Existence of Unpublished Stieg Larsson Novel is Confirmed
CBS and The New York Times are reporting that the long-rumored fourth novel in Stieg Larsson’s Millennium series does, in fact, exist.
Whether it will ever be published in another matter. The complete text has yet to surface, and the only person reportedly in possession of a copy is his longtime companion Eva Gabrielsson, who is believed to have a laptop containing the manuscript. However Gabrielsson does not control the rights to the book, which are held by Larsson’s family. CBS is reporting the Larssons have, to date, forbidden publication.
The Millennium trilogy began with The Girl With the Dragon Tattoo and continued in The Girl Who Played with Fire and The Girl Who Kicked the Hornet’s Nest. Larsson reportedly planned to write 10 volumes.
Larsson, who died of a heart attack at the age of 50, did not live to see the books published. They have become an international phenomenon, with roughly 30 million copies sold. All were published originally in Sweden and then translated into English.
Among the disclosures today was the fact that the manuscript is believed to be the fifth book in the 10-volume series, rather than the fourth, “because he thought that was more fun to write.”

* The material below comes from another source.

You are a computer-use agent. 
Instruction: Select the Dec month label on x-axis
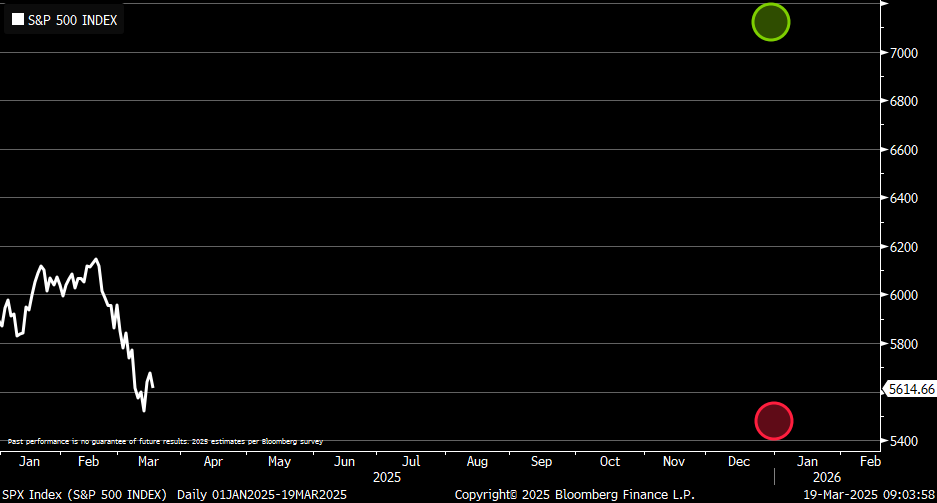tap(739, 462)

I bought these books for my mother on her birthday, only to discover she’d already read them. That pretty much makes me the last person in North America not to have read them. On the bright side, at least now I have copies.

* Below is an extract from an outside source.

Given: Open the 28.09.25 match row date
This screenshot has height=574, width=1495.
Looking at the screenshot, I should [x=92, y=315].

Make that two people as I haven’t read them either, and my current reading list is already of full lifetime length. 🙂
Three people. Given everyone and his mother have bought these books, I’m waiting to find used copies by chance.
Four people…
Somehow I missed the HYPE…
Five people.
Anytime everybody’s reading something I feel obliged to skip it and try to read something nobody has read.
Sheer perversity, I know.
Oh, I don’t know. There’s something compelling about reading a book everyone else is reading. It feels like taking part in a cultural movement. That’s why I read the Harry Potter books, and I don’t regret it.
Of course, by the time I get to them, the “cultural movement” will be long dead. I’m still hoping to read I’M OK, YOU’RE OK, because everyone was reading it when I was in 7th grade.